The successful application of Computer Aided Detection schemes to CT Colonography depends not only on their performances in terms of sensitivity and specificity, but also on the interaction with the radiologist, and thus ultimately on factors such as the nature of CAD prompts and the reading paradigm. Fecal tagging is emerging as a widely accepted technique for patient preparation, and patient-friendlier schemes are being proposed in an effort to increase compliance to screening programs; the interaction between CAD and FT regimens should likewise be taken into account. In this scenario, an analysis of the characteristics of CAD prompts is of paramount importance in order to guide further research, both from clinical and technical viewpoints. The CAD scheme analyzed in this paper is essentially composed of five steps: electronic cleansing, colon surface extraction, polyp candidate segmentation, pre-filtering of residual tagged stool and classification of the generated candidates in true polyps vs. false alarms. False positives were divided into six categories: untagged and tagged solid stool, haustral folds, extra-colonic candidates, ileocecal valve and cleansing artifacts. A full cathartic preparation was compared with a semi-cathartic regimen with sameday fecal tagging, which is characterized by higher patient acceptance but also higher inhomogeneity.

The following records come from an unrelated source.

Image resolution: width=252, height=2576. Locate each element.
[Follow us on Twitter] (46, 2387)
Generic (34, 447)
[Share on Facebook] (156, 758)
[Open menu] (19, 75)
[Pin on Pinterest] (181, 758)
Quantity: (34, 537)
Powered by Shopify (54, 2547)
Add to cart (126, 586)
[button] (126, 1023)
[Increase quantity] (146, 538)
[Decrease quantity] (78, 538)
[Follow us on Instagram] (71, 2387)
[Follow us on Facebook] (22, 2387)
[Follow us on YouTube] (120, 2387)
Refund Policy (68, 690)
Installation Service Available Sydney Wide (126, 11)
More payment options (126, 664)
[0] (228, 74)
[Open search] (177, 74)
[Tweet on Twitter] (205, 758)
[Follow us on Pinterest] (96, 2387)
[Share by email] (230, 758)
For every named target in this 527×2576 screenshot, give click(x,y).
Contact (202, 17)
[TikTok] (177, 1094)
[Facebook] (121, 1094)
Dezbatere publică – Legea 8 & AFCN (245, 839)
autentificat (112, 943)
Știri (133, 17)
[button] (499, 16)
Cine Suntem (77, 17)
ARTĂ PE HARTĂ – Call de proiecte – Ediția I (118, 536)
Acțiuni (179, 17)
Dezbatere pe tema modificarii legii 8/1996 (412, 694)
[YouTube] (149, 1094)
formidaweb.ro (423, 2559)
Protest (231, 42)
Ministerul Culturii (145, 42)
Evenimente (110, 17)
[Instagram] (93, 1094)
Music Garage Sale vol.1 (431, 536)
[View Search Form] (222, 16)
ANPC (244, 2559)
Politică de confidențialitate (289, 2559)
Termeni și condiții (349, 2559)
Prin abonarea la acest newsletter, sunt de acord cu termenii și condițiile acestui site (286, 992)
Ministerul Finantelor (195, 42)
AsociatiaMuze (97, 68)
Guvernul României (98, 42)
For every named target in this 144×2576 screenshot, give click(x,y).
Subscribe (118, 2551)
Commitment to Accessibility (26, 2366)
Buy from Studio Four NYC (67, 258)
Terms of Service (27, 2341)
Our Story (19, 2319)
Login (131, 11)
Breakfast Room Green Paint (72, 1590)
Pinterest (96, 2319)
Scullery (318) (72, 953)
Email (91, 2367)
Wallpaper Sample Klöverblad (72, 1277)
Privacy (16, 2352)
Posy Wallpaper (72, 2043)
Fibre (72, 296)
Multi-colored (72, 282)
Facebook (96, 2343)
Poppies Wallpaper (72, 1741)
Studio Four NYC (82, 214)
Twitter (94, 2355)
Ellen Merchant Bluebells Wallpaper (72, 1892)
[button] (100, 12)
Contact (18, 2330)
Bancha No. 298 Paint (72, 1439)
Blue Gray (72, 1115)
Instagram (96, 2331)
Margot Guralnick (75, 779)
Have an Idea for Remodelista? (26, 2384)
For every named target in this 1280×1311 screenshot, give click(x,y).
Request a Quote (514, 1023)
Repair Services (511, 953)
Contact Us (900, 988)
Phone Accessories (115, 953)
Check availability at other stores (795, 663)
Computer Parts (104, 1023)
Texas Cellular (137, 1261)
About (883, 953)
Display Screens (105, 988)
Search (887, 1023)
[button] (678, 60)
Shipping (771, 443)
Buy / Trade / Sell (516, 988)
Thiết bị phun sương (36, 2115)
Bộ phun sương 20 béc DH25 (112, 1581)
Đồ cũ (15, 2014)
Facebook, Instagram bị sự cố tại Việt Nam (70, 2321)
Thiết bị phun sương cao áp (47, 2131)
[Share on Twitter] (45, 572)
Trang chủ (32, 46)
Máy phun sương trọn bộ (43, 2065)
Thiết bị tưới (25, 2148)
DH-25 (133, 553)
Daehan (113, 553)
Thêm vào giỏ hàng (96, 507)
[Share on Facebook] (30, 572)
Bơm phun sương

The distribution of false positives at segmentation reflects the quality of preparation, as more inhomogeneous tagging results in a higher number of untagged solid stool and cleansing artifacts.

Paper Details

Date Published: 3 March 2009
PDF: 9 pages
Proc. SPIE 7260, Medical Imaging 2009: Computer-Aided Diagnosis, 72602L (3 March 2009); doi: 10.1117/12.811484
Show Author Affiliations
Lia Morra, im3D S.p.A. Medical Imaging Lab. (Italy)
Silvia Delsanto, im3D S.p.A. Medical Imaging Lab. (Italy)
Silvano Agliozzo, im3D S.p.A. Medical Imaging Lab. (Italy)
Riccardo Baggio, im3D S.p.A. Medical Imaging Lab. (Italy)
Erika Belluccio, Politecnico di Torino (Italy)
Loredana Correale, im3D S.p.A. Medical Imaging Lab. (Italy)
Dario Genova, Institute for Cancer Research and Treatment (Italy)
Alberto Bert, im3D S.p.A. Medical Imaging Lab. (Italy)
Daniele Regge, Institute for Cancer Research and Treatment (Italy)

Published in SPIE Proceedings Vol. 7260:
Medical Imaging 2009: Computer-Aided Diagnosis
Nico Karssemeijer; Maryellen L. Giger, Editor(s)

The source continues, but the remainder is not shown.